• [Consegne]:
[1] Secondo il brano sui rapporti con Federico I, in quale data si svolse la battaglia di Carcano?
[2] Riprendi il brano sui rapporti con Federico I dopo l'ultima frase riportata.

• [Brano fornito]:
Seppe certo destreggiarsi abilmente fra i due sommi poteri
poiché, pur risultando compreso tra coloro che furono scomunicati il
12 marzo 1160 dal legato di Alessandro III (Gesta Federici,
p. 40), appare in buoni rapporti con il papa che, nell'aprile successivo,
prese sotto il suo patrocinio l'ospedale di Felizzano da lui fondato. Il 9
ag. 1160 partecipò con Federico alla battaglia di Carcano e il 26 in
Pavia promise con altri signori lombardi di fornire uomini a presidio della
città sino alla successiva Pasqua. Fu coinvolto nelle operazioni contro
Milano presenziando a diplomi emessi da Federico I il 30 maggio 1161 o "ante
portas Medyolanensis civitatis tempore vastationis" e, quindi, il 1°
settembre a Landriano; in ottobre presidiò per suo ordine il castello
di Mombrione presso S. Colombano al Lambro. Era sempre con lui a Lodi nel
gennaio e febbraio 1162, poi da aprile a giugno in Pavia dopo la distruzione
di Milano, seguendolo in agosto a Torino e in settembre a Saint-Jean de Losne
in Borgogna.
Tornò a occuparsi delle sue terre, con acquisti di nuovi
possessi e l'investitura di vassalli, da giugno a settembre dell'anno successivo,
in Ciriè e in Torino. Ottenne da Alessandro III di dare all'abbazia
di Fruttuaria la chiesa di S. Maria di Gamondio ricevendo in cambio S. Maria
della Rocca dove intendeva fondare un suo monastero. Era nuovamente alla corte
di Federico a Monza il 6 dic. 1163 e poi in agosto e in settembre del 1164
a Pavia; il 5 ottobre successivo a Belforte, presso Como, per gli ottimi servizi
resi all'imperatore, ottenne da lui tre diversi diplomi con i quali ricevette
in dono e in conferma le località ivi singolarmente nominate, che costituivano
in quel momento il suo dominio. Nel ripartire, subito dopo, per la Germania,
l'imperatore affidò alla sua custodia il figlio primogenito Federico.

• [Materiale fornito]:
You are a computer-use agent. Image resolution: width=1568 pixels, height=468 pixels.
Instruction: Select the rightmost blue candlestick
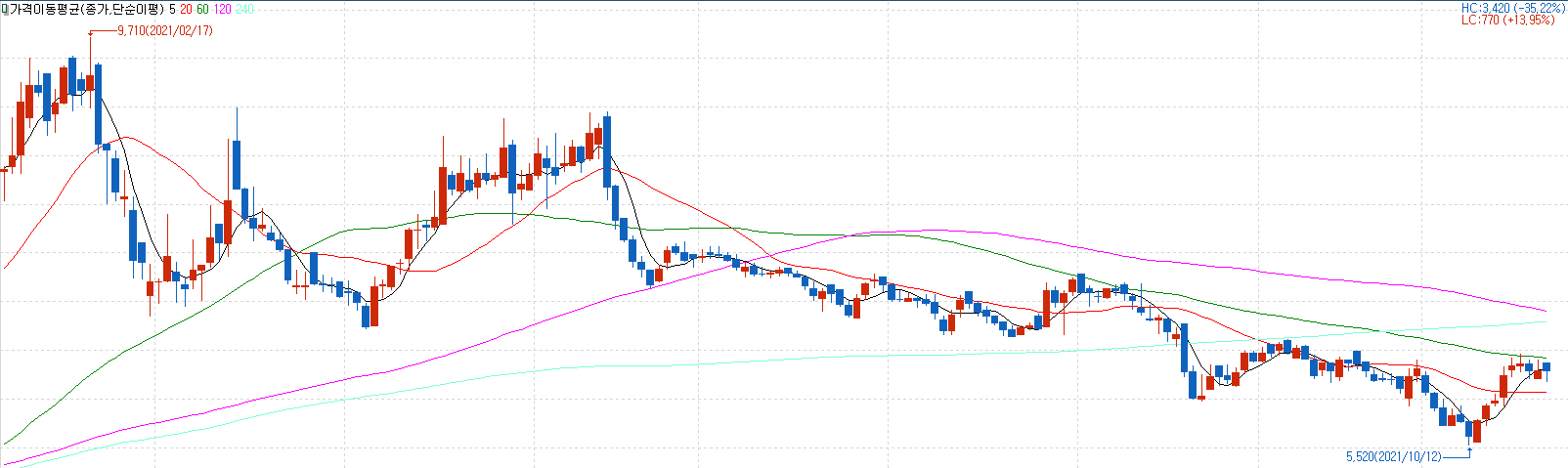click(x=1546, y=367)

• [Risposte]:
[1] Il 9 agosto 1160.

[2]
É databile fra 1164 e 1169 una lettera di G. a Luigi
VII di Francia con la quale si scusa di non avergli ancora inviato un suo
messo in attesa che altri messaggeri tornino da Costantinopoli e dalla Germania;
a sua volta una lettera di Giovanni di Salisbury ci informa che, in luglio
o in agosto 1166, inviati di G. richiesero in sposa al re d'Inghilterra Enrico
II una figlia per uno dei suoi figli promettendo in cambio di adoperarsi presso
il papa per la deposizione di Thomas Becket; tale tentativo rimase senza effetto,
ma le due lettere rivelano l'ampiezza delle relazioni e le ambizioni coltivate
da Guglielmo.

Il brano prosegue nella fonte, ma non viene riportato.